In this installment of the “No Boundaries” series we show how wholesale collection of user interactions by third-party analytics and session replay scripts cause inadvertent collection of passwords.
By Steve Englehardt, Gunes Acar and Arvind Narayanan
Following the recent report that Mixpanel, a popular analytics provider, had been inadvertently collecting passwords that users typed into websites, we took a deeper look [1]. While Mixpanel characterized it as a “bug, plain and simple” — one that it had fixed — we found that:
- Mixpanel continues to grab passwords on some sites, even with the patched version of its code.
- The problem is not limited to Mixpanel; also affected are session replay scripts, which we revealed earlier to be scooping up various other types of sensitive information.
- There is no foolproof way for these third party scripts to prevent password collection, given their intended functionality. In some cases, password collection happens due to extremely subtle interactions between code from different entities.
Overall, we think that the approach of third-party scripts collecting the entirety of web pages or form inputs, and attempting to filter out sensitive information is incompatible with user security and privacy.

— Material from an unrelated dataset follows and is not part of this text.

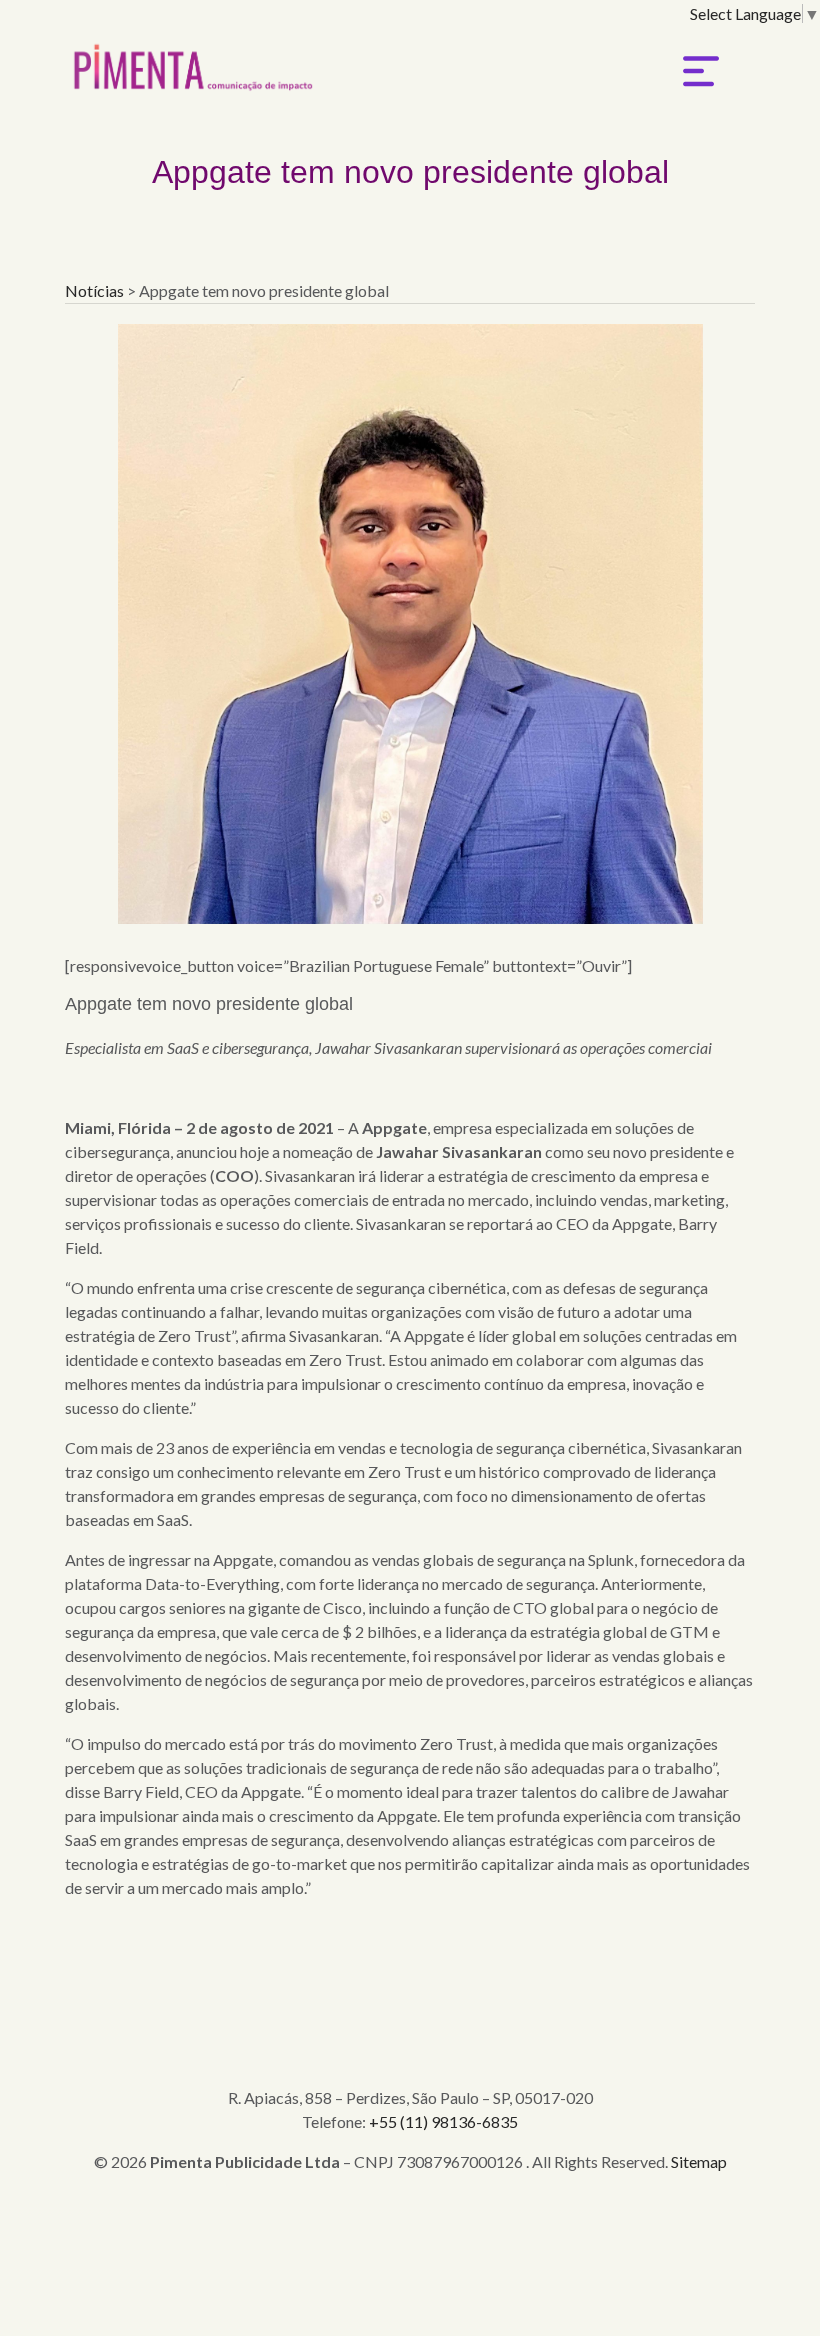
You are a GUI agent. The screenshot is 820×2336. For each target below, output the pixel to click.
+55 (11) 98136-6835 (443, 2121)
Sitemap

Password leaks are not limited to Mixpanel
In our research we found password leaks to four different third-party analytics providers across a number of websites. The sources are numerous: several variants of a “Show Password” feature added by site owners, an unexpected interaction with an unrelated third-party script, unanticipated changes to page structure by browser extensions, and even a bug in privacy tools of one of the analytics libraries. However, the underlying cause is the same: wholesale collection of user input data, with protection provided by set of blacklist-based heuristics to filter password fields. We argue that this heuristic approach is bound to fail, and provide a list of examples in which it does.
This summary is provided not as an exhaustive list of all possible vulnerabilities, but rather as examples of how things can go wrong. A detailed description of each vulnerability and the vendor response is available in the Appendix.